- Original 1969 vinyl edition

Studio album by Al Green
- Released: April 15, 1969
- Recorded: 1968–69
- Genre: Soul
- Length: 28:49 (original edition) 40:42 (40th anniversary edition)
- Label: Hi
- Producer: Willie Mitchell

Al Green chronology
| Back Up Train (1967) | Green Is Blues (1969) | Al Green Gets Next to You (1971) |

= Green Is Blues =

Green Is Blues is the second studio album by American singer and songwriter Al Green.

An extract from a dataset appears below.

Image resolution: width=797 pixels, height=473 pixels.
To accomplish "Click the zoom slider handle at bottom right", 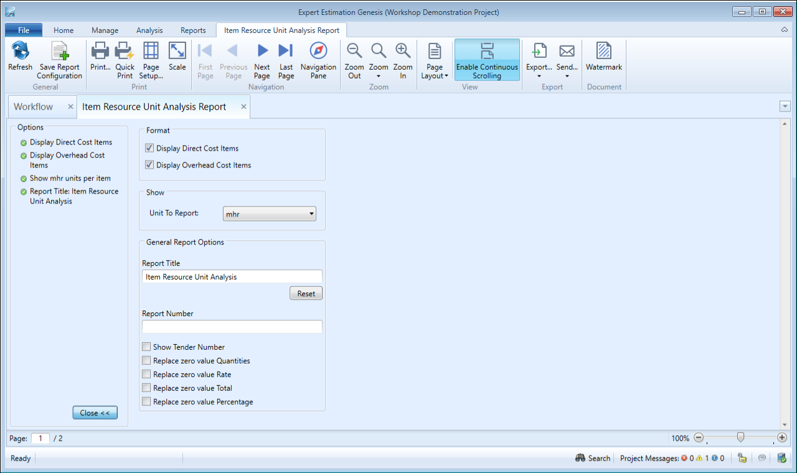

Released by Hi Records on April 15, 1969, two days after Green's 23rd birthday, critics and fans alike consider the album his breakthrough release, following the lukewarm reception of his 1967 debut, Back Up Train. Green Is Blues marks the first collaboration of Green and musician Willie Mitchell, who also served as the album's main producer; the co-founder and President of Hi Records, Joe Cuoghi, acted as the recording supervisor.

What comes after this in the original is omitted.